Malheureusement, l'avis qu'il a reçu était mal fondé, mais la Loi prime les erreurs des fonctionnaires de la Commission.

...

[11]     Dans l'affaire Video Adventures Ltd. c. Canada, [1994] A.C.I. no 751 (Q.L.), l'honorable juge Kempo, au paragraphe 10, s'exprimait comme suit :

            La Cour éprouve bien de la sympathie pour M. Naugler qui, semble-t-il, faisait tout ce qu'il pouvait pour se conformer à des dispositions législatives nouvelles et complexes. Cependant, il existe une jurisprudence bien établie et de longue date selon laquelle les erreurs que commettent des fonctionnaires de l'impôt ne guident pas la Loi, et qu'une préclusion est soumise à la règle générale qu'elle ne peut avoir préséance sur la loi du pays.

[12]     Dans l'affaire Beal c. Canada, [1995] A.C.I. no 1064 (Q.L.), le juge Rip, au paragraphe 16, s'exprimait comme suit :

            Le fait que l'appelant s'est fondé sur les conseils des représentants du ministre du Revenu national (le « Ministre » ) en demandant les crédits d'impôt ne l'aide pas. Le Ministre ne peut pas être lié par les conseils données par ses représentants lorsque les conditions prescrites par la Loi n'ont pas été remplies...

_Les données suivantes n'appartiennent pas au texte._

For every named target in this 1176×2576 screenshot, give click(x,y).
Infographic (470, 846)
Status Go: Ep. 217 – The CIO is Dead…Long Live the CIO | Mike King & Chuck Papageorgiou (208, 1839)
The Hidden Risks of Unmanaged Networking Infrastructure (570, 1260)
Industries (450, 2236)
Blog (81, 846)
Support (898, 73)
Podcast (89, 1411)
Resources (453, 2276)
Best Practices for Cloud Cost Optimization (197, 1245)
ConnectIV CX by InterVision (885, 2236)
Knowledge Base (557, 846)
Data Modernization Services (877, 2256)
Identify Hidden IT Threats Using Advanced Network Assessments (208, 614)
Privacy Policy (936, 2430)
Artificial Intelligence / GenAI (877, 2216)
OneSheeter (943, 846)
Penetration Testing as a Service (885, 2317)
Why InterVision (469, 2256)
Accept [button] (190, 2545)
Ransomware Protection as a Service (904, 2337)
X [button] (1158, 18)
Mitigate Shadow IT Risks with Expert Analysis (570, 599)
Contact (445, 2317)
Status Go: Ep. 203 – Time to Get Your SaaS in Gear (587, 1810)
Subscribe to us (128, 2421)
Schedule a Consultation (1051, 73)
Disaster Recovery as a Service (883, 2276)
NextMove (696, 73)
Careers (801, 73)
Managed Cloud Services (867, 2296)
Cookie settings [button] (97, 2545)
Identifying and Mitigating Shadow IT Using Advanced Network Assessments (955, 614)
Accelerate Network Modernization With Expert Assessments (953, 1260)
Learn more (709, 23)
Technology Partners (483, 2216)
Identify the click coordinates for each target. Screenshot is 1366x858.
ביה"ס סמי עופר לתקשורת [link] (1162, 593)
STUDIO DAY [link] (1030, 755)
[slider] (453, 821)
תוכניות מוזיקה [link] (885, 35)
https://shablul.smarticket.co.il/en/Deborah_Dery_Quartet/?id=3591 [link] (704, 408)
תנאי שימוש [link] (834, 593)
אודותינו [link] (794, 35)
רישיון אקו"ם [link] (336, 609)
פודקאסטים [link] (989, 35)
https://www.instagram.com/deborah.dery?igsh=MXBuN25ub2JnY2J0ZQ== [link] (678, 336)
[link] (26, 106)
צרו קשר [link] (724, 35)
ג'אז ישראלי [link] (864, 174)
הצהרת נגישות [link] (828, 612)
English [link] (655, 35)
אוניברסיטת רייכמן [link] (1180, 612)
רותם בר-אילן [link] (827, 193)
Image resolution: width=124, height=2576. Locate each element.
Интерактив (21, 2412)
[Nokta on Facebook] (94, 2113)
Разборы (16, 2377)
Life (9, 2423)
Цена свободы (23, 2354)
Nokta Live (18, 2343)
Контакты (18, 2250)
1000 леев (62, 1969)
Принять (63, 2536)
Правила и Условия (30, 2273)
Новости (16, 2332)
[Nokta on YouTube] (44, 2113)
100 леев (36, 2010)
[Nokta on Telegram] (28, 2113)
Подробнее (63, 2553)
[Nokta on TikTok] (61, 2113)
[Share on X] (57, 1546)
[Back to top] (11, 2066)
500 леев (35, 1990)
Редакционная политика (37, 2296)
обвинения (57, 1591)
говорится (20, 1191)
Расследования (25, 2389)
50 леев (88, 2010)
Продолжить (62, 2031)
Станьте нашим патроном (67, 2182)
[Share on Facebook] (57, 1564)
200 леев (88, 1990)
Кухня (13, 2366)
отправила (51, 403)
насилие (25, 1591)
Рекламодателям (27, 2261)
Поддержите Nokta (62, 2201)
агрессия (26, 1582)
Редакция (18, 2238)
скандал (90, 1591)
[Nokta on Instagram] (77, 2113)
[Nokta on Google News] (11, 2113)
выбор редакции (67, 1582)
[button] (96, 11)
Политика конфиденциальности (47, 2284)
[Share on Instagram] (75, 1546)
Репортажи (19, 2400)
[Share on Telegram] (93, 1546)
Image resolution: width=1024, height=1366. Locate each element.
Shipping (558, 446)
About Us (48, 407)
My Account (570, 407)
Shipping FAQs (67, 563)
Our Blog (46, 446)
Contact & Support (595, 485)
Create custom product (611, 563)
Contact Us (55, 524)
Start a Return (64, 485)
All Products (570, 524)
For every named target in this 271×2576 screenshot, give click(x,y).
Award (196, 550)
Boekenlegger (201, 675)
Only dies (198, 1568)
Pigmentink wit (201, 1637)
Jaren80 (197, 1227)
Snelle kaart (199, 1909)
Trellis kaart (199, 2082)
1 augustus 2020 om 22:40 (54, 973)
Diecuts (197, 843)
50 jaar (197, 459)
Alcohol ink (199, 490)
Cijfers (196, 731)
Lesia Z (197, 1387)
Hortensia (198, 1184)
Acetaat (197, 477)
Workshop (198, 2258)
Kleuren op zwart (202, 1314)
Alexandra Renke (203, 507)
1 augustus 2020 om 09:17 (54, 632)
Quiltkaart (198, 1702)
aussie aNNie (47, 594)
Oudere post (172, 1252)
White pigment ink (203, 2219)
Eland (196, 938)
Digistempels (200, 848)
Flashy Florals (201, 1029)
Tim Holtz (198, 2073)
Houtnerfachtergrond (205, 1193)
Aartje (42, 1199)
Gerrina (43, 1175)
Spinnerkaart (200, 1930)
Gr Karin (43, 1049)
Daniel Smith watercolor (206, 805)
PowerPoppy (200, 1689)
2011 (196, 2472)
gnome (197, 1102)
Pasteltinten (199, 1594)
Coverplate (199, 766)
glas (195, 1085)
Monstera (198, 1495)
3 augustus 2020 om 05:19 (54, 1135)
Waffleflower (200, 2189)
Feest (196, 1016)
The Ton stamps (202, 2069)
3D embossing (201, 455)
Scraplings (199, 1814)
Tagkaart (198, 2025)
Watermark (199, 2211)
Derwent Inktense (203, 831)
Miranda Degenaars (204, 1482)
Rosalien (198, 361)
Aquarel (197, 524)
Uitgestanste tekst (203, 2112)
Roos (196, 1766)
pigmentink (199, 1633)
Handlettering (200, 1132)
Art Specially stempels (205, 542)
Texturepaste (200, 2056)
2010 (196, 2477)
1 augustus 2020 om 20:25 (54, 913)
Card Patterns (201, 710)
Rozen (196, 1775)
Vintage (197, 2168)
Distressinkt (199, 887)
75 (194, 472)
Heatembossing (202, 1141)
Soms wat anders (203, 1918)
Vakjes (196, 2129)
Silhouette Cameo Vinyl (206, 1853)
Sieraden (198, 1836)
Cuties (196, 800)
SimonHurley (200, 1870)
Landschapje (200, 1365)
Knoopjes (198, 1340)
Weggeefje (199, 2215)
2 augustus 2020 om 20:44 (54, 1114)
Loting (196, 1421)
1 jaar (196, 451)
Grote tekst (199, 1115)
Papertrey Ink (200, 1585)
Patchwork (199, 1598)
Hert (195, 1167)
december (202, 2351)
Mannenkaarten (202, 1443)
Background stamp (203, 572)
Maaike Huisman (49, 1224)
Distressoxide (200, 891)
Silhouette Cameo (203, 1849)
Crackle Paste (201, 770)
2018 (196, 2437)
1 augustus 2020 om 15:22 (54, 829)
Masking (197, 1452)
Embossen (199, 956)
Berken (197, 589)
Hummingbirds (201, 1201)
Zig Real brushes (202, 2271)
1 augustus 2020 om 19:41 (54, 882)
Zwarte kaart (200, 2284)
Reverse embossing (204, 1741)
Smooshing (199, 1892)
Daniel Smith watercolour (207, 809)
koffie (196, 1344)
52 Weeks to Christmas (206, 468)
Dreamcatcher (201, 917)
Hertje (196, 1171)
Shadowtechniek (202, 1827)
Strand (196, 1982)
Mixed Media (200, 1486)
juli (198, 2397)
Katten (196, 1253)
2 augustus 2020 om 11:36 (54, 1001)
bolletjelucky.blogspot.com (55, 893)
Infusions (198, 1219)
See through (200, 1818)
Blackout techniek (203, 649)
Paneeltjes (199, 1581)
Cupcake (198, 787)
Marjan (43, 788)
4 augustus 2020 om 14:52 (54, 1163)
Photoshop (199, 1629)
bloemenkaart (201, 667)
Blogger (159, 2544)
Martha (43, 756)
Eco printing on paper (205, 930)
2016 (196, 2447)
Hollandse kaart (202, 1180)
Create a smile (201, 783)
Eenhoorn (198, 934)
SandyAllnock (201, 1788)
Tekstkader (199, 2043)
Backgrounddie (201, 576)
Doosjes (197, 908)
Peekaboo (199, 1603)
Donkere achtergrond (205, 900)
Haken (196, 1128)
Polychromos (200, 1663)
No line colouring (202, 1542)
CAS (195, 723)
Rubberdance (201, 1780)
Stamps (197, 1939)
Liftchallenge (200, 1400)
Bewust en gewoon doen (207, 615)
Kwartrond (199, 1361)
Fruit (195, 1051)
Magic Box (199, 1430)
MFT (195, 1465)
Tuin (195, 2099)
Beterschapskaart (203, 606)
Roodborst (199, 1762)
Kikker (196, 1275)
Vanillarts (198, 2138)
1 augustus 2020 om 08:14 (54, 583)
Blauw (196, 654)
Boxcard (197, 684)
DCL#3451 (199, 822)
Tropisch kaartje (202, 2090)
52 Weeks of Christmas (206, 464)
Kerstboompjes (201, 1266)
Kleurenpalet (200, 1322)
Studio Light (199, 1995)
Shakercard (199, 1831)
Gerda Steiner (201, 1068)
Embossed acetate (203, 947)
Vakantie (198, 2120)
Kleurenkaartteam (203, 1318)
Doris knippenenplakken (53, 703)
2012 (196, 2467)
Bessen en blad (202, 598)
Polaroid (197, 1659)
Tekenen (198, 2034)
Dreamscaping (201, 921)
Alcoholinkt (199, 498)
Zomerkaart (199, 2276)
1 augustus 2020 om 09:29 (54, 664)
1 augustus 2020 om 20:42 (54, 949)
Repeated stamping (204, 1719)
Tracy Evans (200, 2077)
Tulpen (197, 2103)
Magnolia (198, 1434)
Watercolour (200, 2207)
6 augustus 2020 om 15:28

[13]     Finalement, dans l'affaire Chilton c. Canada, [1994], A.C.I. no 354 (Q.L.), l'honorable juge Beaubier, au paragraphe 7 de son jugement, affirmait :

            Malheureusement, notre Cour n'a pas le pouvoir de faire ce que l'appelant lui demande. Elle a uniquement le pouvoir d'examiner le bien-fondé de la cotisation.

[14]     En l'espèce, le tribunal comprend la déception et l'amertume de l'appelant et tout particulièrement quant aux propos désobligeants, inconvenants utilisés par le représentant de l'intimée lors des démarches ayant pour but de vérifier certaines données de son dossier. Il n'y a aucun doute dans mon esprit que l'appelant a toujours agi de façon fondamentalement honnête, transparente voire même très avisée en s'assurant, au préalable, qu'il pouvait faire les donations et bénéficier des avantages.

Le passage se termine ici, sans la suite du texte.